Court Opinion

ID: 4868657
Source: CourtListenerOpinion
Date Created: 2021-08-26 02:32:07.702614+00
Date Added: 2024-06-11T08:12:14.141007
License: Public Domain

COBB, Chief Justice
(dissenting).
I respectfully dissent. For all the discussion of facts and law in the majority opinion, this case simply devolves to the Court’s substituting its opinion of what the evidence showed for the jury’s view, i.e., that Ronny P. Johnson’s testimony as to what occurred, corroborated as it was by other witnesses at the scene of the accident, “is belied by the ... photographic evidence presented by Norfolk Southern.” 75 So.3d at 642. The Court also improperly invades the province of the jury when it proceeds to weigh and to discard the testimony indicating that this photographic evidence did not accurately depict the circumstances of the crossing on the day of the accident. 75 So.3d at 643. Moreover, I believe that the majority’s reliance on Ridgeway v. CSX Transp., Inc., 723 So.2d *648600 (Ala.1998), is misplaced. In that case, both eyewitnesses testified that the plaintiff did not stop at- the railroad crossing and the plaintiff did not maintain that she did stop; her contention was that she was distracted by a traffic signal beyond the railroad crossing.
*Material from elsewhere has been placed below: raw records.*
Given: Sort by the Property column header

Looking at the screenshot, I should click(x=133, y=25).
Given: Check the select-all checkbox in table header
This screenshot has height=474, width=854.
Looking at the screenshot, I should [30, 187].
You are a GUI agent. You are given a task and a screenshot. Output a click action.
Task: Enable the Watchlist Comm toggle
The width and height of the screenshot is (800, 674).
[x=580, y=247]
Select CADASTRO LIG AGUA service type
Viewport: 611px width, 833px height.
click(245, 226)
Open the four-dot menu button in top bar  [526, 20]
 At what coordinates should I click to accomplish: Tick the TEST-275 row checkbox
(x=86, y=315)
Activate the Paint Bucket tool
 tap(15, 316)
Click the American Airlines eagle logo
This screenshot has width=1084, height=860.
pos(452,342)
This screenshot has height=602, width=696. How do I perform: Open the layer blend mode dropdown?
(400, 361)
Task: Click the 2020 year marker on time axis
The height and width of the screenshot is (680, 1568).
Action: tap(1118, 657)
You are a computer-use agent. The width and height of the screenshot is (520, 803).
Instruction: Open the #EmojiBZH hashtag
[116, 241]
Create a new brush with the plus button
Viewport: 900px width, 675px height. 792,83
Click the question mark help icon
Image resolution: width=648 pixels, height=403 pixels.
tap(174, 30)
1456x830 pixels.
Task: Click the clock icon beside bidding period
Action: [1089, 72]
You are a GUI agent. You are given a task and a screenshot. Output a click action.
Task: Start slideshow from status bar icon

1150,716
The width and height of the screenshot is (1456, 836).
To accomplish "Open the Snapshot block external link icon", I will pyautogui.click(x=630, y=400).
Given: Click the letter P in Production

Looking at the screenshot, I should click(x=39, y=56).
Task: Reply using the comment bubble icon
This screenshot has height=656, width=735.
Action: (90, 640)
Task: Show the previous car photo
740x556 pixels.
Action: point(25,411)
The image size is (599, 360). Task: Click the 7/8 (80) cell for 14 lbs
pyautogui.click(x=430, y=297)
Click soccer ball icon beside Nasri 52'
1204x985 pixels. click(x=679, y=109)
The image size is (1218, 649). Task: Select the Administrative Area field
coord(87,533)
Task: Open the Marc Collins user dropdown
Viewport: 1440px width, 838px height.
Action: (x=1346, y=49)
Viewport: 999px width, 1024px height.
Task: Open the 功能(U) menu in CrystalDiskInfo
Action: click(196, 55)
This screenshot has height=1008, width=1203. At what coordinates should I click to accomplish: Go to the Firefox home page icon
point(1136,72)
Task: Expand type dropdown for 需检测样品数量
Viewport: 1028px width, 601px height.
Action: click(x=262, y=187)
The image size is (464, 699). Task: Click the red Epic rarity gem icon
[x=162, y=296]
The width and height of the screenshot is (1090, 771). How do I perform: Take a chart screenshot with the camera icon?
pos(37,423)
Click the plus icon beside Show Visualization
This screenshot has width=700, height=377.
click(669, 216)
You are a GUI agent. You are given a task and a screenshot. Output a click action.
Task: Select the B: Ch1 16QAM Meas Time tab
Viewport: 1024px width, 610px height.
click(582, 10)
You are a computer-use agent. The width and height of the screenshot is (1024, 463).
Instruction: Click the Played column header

In this case, Johnson’s testimony alone constitutes substantial evidence of his compliance with the duty to stop, look, and listen. Deputy Michael Robinson’s testimony tends to support Johnson’s testimony. In fact, the evidence is undisputed that Johnson stopped his fully loaded log truck at the railroad crossbuck at the site of the accident and then eased his truck forward in an attempt to see around the boxcars parked to the south of the crossing on a sidetrack. In addition to Johnson’s testimony that his view of the tracks to the south was obstructed by the boxcars until the nose of his truck was on the tracks, three other witnesses testified that, on the day of the accident, their automobiles, not a much longer tractor-trailer, would have had to have been very close to the rails in order for the driver to see around the boxcars. Conflicting testimony by the school-bus driver and the accident reconstructionist present issues of fact for the jury, as does the dimensional accuracy of the reenactment photographs. Johnson and other witnesses viewing the photographs testified that the photographs did not accurately reflect the situation Johnson faced on the day of the accident.
As this Court has stated many times before:
“ ‘[A] jury verdict is presumed to be correct, and that presumption is strengthened by the trial court’s denial of a motion for a new trial. Cobb v. MacMillan Bloedel, Inc., 604 So.2d 344 (Ala.1992). In reviewing a jury verdict, an appellate court must consider the evidence in the light most favorable to the prevailing party, and it will set aside the verdict only if it is plainly and palpably wrong. Id.’ ”
Line v. Ventura, 88 So.3d 1, 8 (Ala.2009) (quoting Delchamps, Inc. v. Bryant, 738 So.2d 824, 831 (Ala.1999)). Equally well settled is the principle that an appellate court may not substitute itself for the trier of fact — here the jury — on matters of witness credibility.
“In this jurisdiction it is a general rule of law, firmly settled, long maintained and well understood by the legal profession, that within the province of appellate review we are not expected to determine whether or not witnesses are deposing to the truth when they give evidence in the trial of a cause in the nisi prius court. This is a prerogative exclusively for the jury or the trial judge. The reason for this rule is evident.
“... We are confronted with a record in which it is disclosed that one group of witnesses related a state of facts and another group gave an entirely different and contrary description of the same object. This results in an irreconcilable conflict in the evidence, and only the jury was empowered to solve the factual problem. We would do serious violence to the rule by which we are guided if we should assume the province and prerogative of the jury. Mobile & Ohio R. Co. v. Barber, 2 Ala.App. 507, 56 So. 858 [ (1911) ]; Montgomery City Lines v. Hawes, 31 Ala.App. 564, 20 So.2d 536 [ (1944) ]; William E. Harden, Inc. v. Harden, 29 Ala.App. 411, 197 So. 94 [ (1940) ]; National Life & Accident Ins. Co. v. Saffold, 225 Ala. 664, 144 So. 816 [ (1932) ]; U.S. Cast Iron Pipe & Foundry Co. v. Granger, 172 Ala. 546, 55 So. 244 [ (1911) ].”
Birmingham Elec. Co. v. Linn, 33 Ala.App. 486, 488-89, 34 So.2d 715, 717 (1948). See also Greater Friendship A.M.E. *649Church v. Spann, 336 So.2d 1087 (Ala.1976); Ex parte Shoaf, 186 Ala. 394, 64 So. 615 (1914); and Rozell v. Childers, 888 So.2d 1244 (Ala.Civ.App.2004). I do not believe that the reenactment photographs in this case, challenged as to accuracy as they were, are sufficient to overcome this standard or to permit this Court to substitute its view of the evidence for that of the jury’s. Accordingly, I dissent.